Llevaba su visa, su número de usuario frecuente de aerolíneas. Podía utilizar el Mitsubishi. Había perdido veintidós kilos y los había convertido a libras multiplicando por 2,2046. El calor de la costa del golfo era tremendo a veces y a Hammad le gustaba. Alquilaron una casita estucada en West Laurel Road y Amir rechazó una oferta de televisión por cable gratuita. La casa era de color rosa. Se sentaron en torno a una mesa, el día uno, y prometieron cumplir con su deber, que era para cada uno de ellos, en hermandad de sangre, matar norteamericanos.
Hammad empujaba un carro por el supermercado. Era invisible para aquella gente y ellos estaban haciéndosele invisibles a él. A veces miraba a las mujeres, sí, a la cajera que se llamaba Meg o Peg. Él sabía cosas que ella no podría empezar a imaginarse ni aunque viviera diez vidas. En la luz que todo lo empapaba vio una ligera traza de vello sedoso en el antebrazo de la chica y una vez dijo algo que la hizo sonreír.

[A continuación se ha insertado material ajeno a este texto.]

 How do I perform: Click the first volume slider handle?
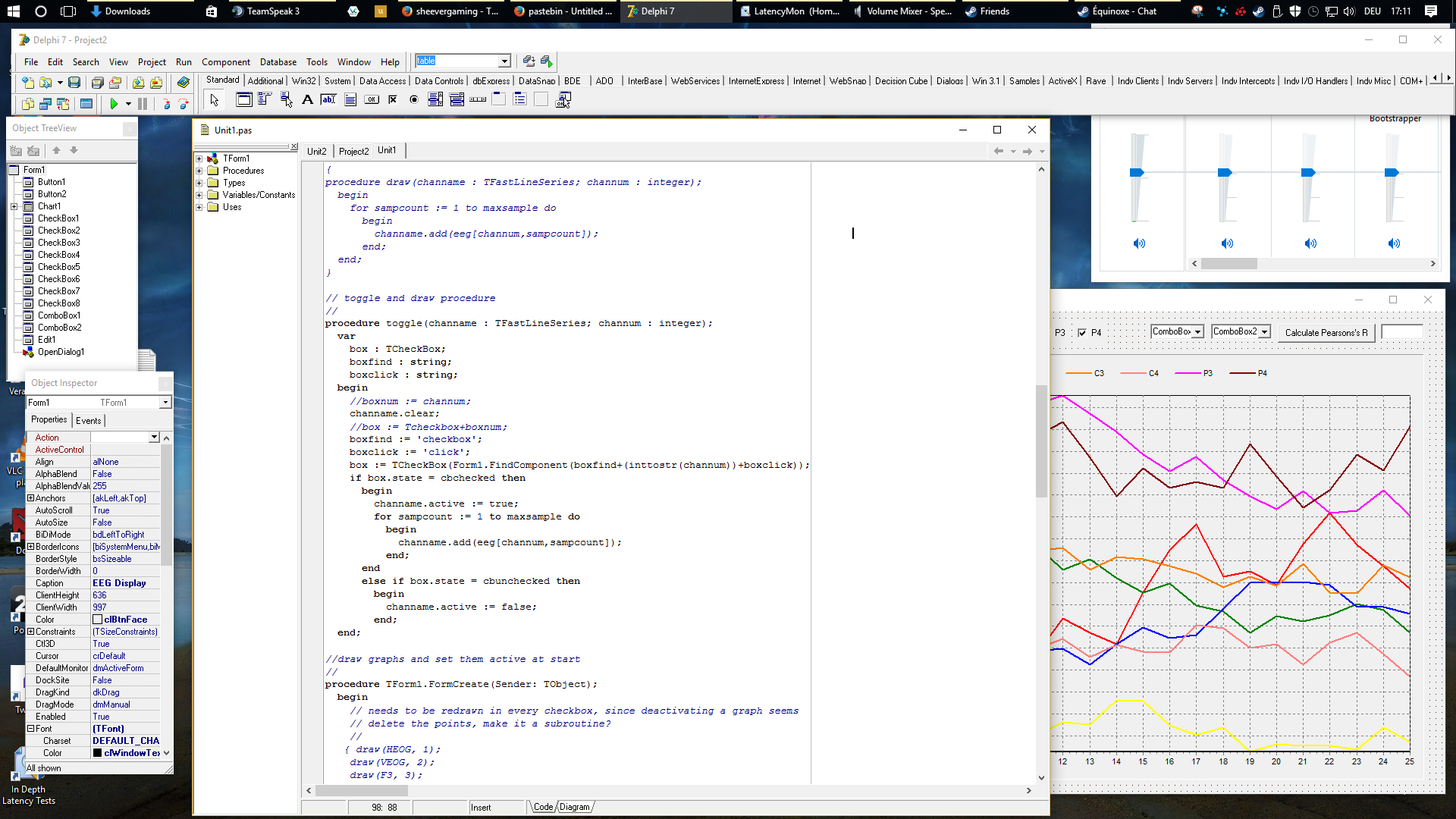(x=1137, y=173)
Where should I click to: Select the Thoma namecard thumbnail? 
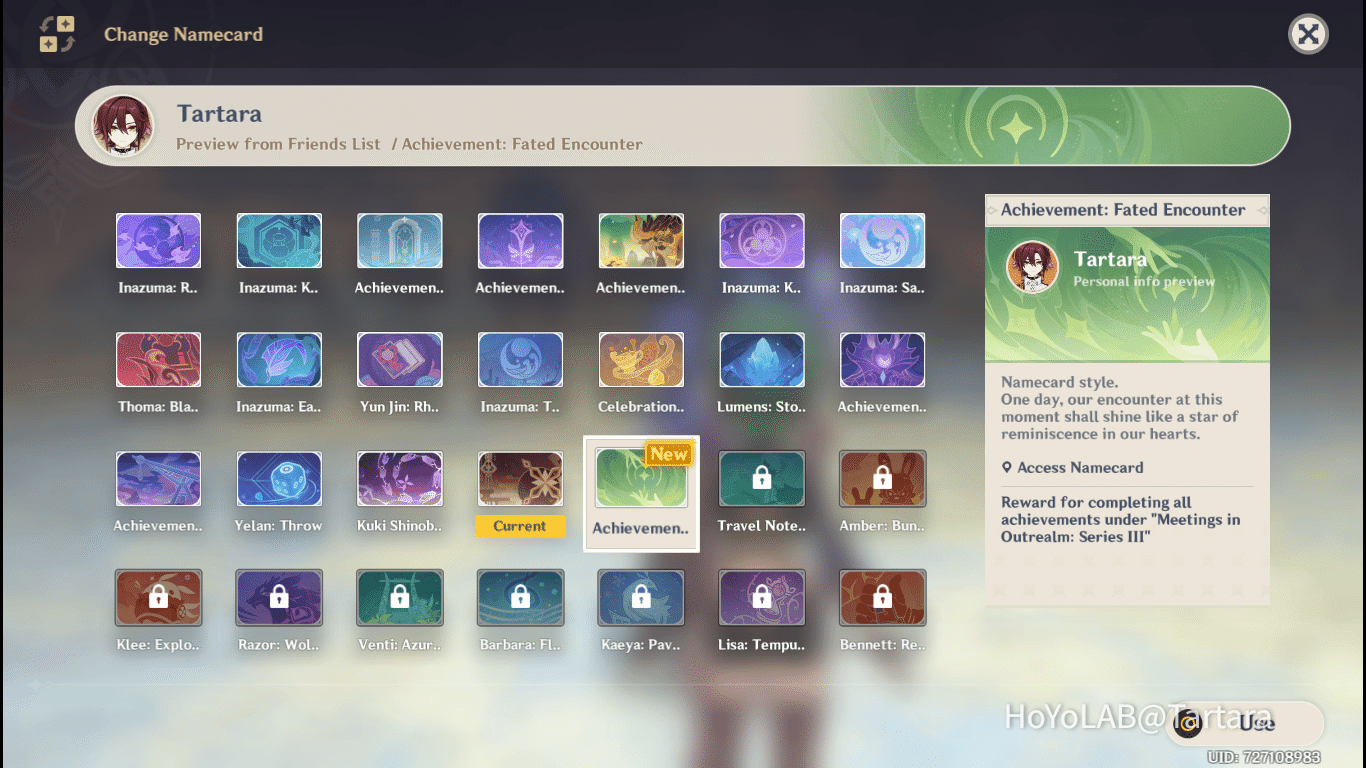tap(158, 360)
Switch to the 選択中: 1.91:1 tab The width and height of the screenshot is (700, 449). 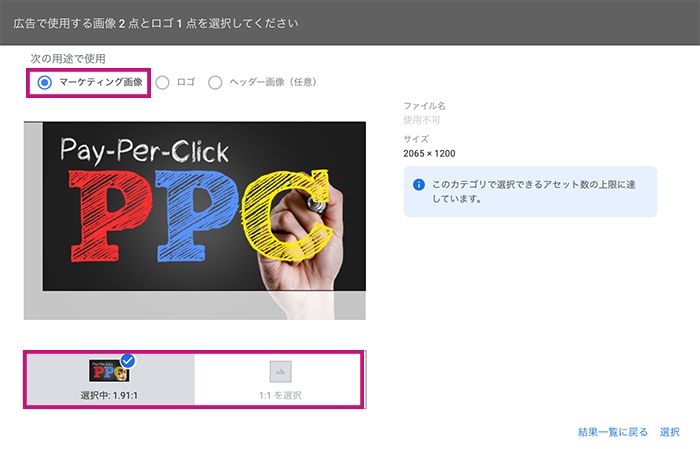(x=110, y=379)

Sus entrenamientos de vuelo no iban bien. Metido en el simulador, intentaba reaccionar según las condiciones. Los otros, casi todos ellos, lo hacían mejor. Siempre estaba Amir, claro. Amir pilotaba aviones pequeños y marcaba horas extra en simuladores de Boeing 767. Pagaba al contado a veces, empleando para ello el dinero que le giraban de Dubai. Pensaron que el Estado leería sus mensajes electrónicos cifrados. Que el Estado comprobaría todas las bases de datos de las líneas aéreas y las transacciones a partir de cierta cantidad de dinero. Amir no tenía en cuenta esto último. Recibía ciertas sumas de dinero en la cuenta que tenía a su nombre en un banco de Florida, nombre y un apellido, Mohamed Atta, porque en lo esencial no era nadie ni procedía de ninguna parte.
Iban ahora pulcramente afeitados. Llevaban camisetas de manga corta y pantalones de algodón. Hammad empujó su carro pasillo adelante hasta llegar a la caja y cuando dijo algo ella sonrió pero no dio la impresión de fijarse en él. La idea es que nadie se fije.

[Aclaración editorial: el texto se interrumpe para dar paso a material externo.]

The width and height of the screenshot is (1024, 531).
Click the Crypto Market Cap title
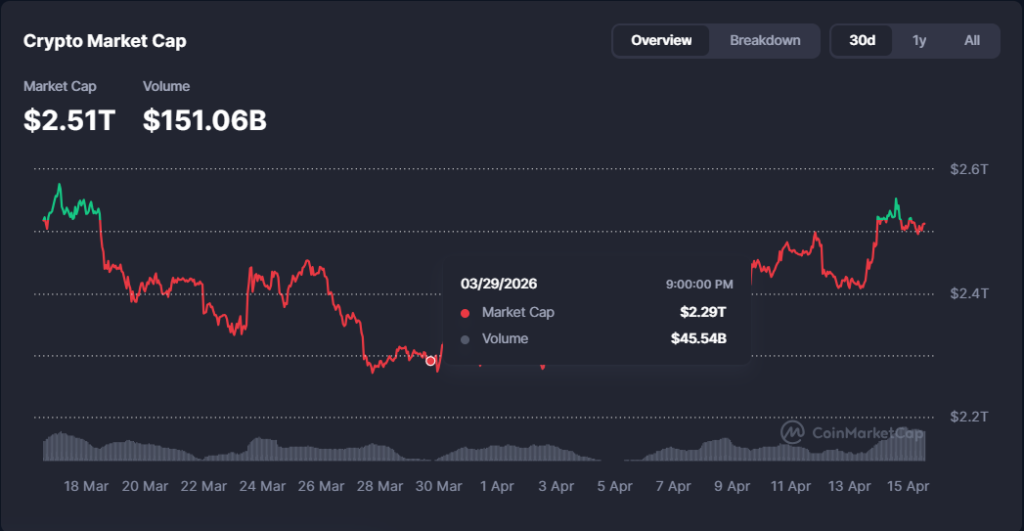coord(105,41)
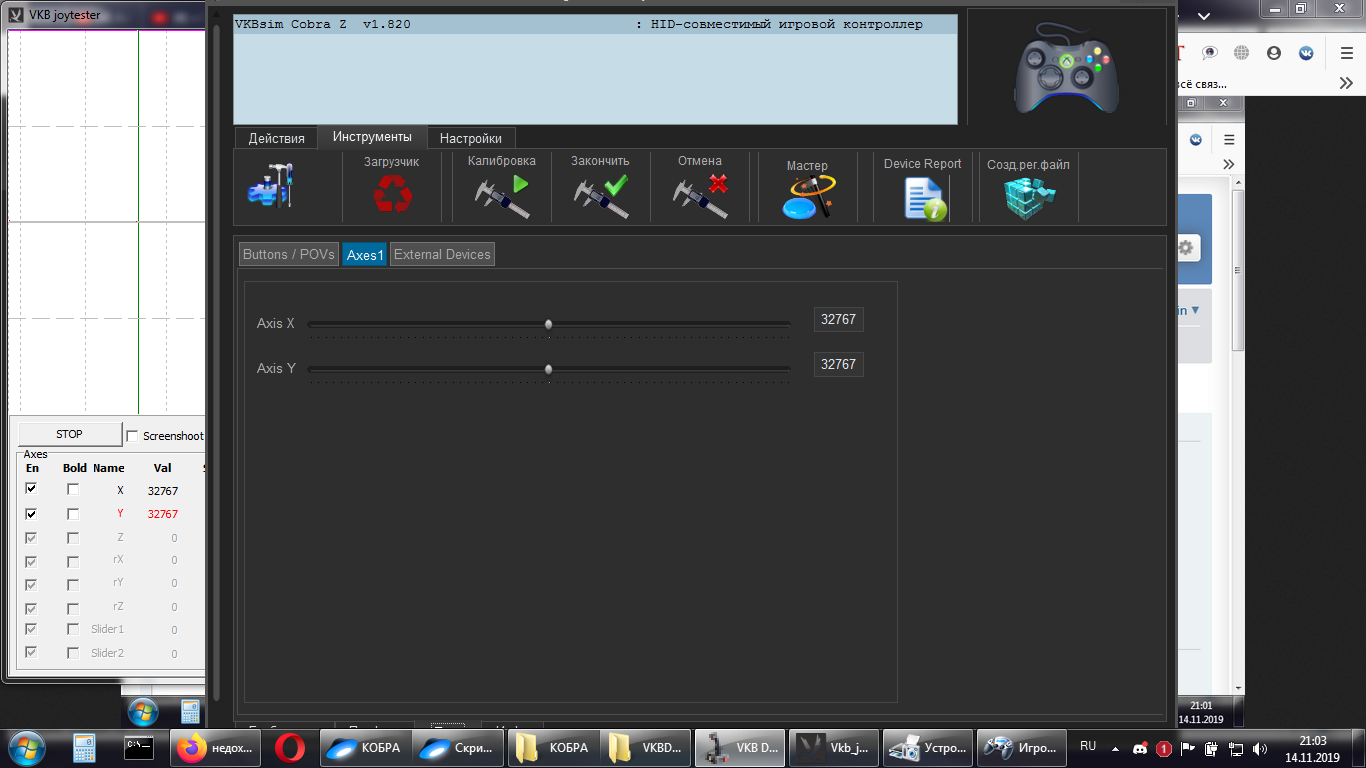Disable the X axis En checkbox
This screenshot has height=768, width=1366.
click(x=32, y=489)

Conocía su peso en libras pero no se lo anunció a los demás ni se vanaglorió de ello ante sí mismo. Convertía los metros en pies multiplicando por 3,28. Había dos o tres en la casa y otros iban y venían pero no con la frecuencia ni el abrasador espíritu de los días de la Marienstrasse. Eso ya lo habían dejado atrás, en los plenos y denodados preparativos. Amir era ya el único que se abrasaba. Amir era eléctrico, chorreaba fuego por los ojos.
La pérdida de peso se había producido en Afganistán, en un campo de instrucción, donde Hammad había empezado a comprender que la muerte es más fuerte que la vida. Allí es donde el paisaje lo consumía, cascadas de agua detenidas en el espacio, un cielo al que nunca se le veía el final. Todo era islam, los ríos y los riachuelos. Levanta una piedra del suelo y sostenla en la palma de la mano, es islam. El nombre de Dios en todas las lenguas del paisaje. No había una sensación parecida en ningún momento anterior de su existencia. Llevaba un chaleco con explosivos y sabía que ya era un hombre, por fin, dispuesto a cerrar la distancia con Dios.
Iba en el Mitsubishi por calles soñolientas. Un día, qué extraño, vio un coche con seis o siete personas amontonadas en su interior, riendo y fumando, y eran jóvenes, quizá universitarios, chicos y chicas. ¿Le resultaría fácil bajarse de su coche y subirse al de ellos? Abrir la puerta con el coche en marcha y llegar al otro vehículo cruzando la calzada, caminando por el aire, y abrir la puerta del otro coche y subirse.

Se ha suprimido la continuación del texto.